Mohamed Abdi, who was serving time for theft, had been in the Lecce prison for approximately one year. OSAPP representative Domenico Mastrulli said that the prison, located in the region of Puglia, is "beset by several problems, first and foremost overcrowding".
Roughly 60 prisoners in Italy commit suicide each year, approximately 20 times average for the general population, according to a study released in December.
The Permanent Observatory on Prison Deaths also found that 10 penitentiary police take their lives annually - a rate that exceeds the norm by a factor of three and ranks highest among the various branches of Italy's security forces.
Contrary to most suicides, which are usually tied to personal events, a comparative study found that at least two-thirds of Italian prison suicide cases are due to "environmental factors".

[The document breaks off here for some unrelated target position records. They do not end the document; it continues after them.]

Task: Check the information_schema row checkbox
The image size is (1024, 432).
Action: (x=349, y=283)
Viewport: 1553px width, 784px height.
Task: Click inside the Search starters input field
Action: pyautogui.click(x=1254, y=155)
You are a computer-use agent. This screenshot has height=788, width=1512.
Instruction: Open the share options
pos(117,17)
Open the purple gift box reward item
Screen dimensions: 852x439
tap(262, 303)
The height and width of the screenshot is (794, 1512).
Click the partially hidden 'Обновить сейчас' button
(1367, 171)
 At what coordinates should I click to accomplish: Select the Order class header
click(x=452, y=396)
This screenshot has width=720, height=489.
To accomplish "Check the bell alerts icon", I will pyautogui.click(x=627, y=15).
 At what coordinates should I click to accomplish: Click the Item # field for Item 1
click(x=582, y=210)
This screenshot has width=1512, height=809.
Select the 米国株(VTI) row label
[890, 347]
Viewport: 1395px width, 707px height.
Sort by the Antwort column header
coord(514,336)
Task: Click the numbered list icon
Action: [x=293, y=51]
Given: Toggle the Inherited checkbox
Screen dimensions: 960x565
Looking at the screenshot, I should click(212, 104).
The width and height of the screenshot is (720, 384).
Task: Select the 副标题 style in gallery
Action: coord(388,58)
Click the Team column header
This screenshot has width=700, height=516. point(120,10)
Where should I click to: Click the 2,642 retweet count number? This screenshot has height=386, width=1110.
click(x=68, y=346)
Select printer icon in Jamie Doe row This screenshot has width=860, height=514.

The environmental factors in question do not refer to the prison environment per se but to "illegal" detention conditions, the study reported. The prison population has almost doubled in 40 years whereas prison capacity has only increased by 10,000 places.
Marco Pannella, the historic leader of Italy's Radical Party, recently held a nine-day thirst-and-hunger strike to call for an amnesty to stop chronic overcrowding in Italy's jails, and for prisoners to be given the right to vote.